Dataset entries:
++++++++

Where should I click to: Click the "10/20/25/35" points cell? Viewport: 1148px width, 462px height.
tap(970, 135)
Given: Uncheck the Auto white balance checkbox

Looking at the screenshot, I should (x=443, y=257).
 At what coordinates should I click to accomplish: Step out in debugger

++++++++

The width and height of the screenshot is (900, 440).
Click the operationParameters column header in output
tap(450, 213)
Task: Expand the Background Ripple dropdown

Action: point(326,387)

++++++++

The output should be exactly the lines above from the line containing "Where should I" to the line containing "At what coordinates", inclusive, with no other lines.

Where should I click to: Click the "10/20/25/35" points cell? Viewport: 1148px width, 462px height.
tap(970, 135)
Given: Uncheck the Auto white balance checkbox

Looking at the screenshot, I should (x=443, y=257).
 At what coordinates should I click to accomplish: Step out in debugger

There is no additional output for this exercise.